A scatter of houses, a ruined abbey, and one country pub, midway between Lisdoonvarna and Ennistymon on the N67.

Kilshanny sits on the N67 in north Clare, roughly midway between Lisdoonvarna six and a half kilometres north and Ennistymon five and a half kilometres south. It is a civil parish and a village in the loosest sense - a primary school (St Augustine's NS), the church of St Augustine, a ruined abbey, and a single country pub. The parish was amalgamated with Lisdoonvarna in living memory, which tells you the relative scales.
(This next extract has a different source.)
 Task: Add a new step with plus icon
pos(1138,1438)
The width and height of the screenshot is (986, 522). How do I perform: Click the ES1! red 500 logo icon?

The name is Cill Seanaigh, the church of Seanach.

This is Burren country, the southern edge of it, where the bare limestone of the high karst softens into green river valleys running down to the sea. The Deelagh River cuts through the parish. You are inside the Burren and Cliffs of Moher UNESCO Geopark here, with Lahinch and the surf coast twenty minutes south and the Cliffs of Moher fifteen minutes west.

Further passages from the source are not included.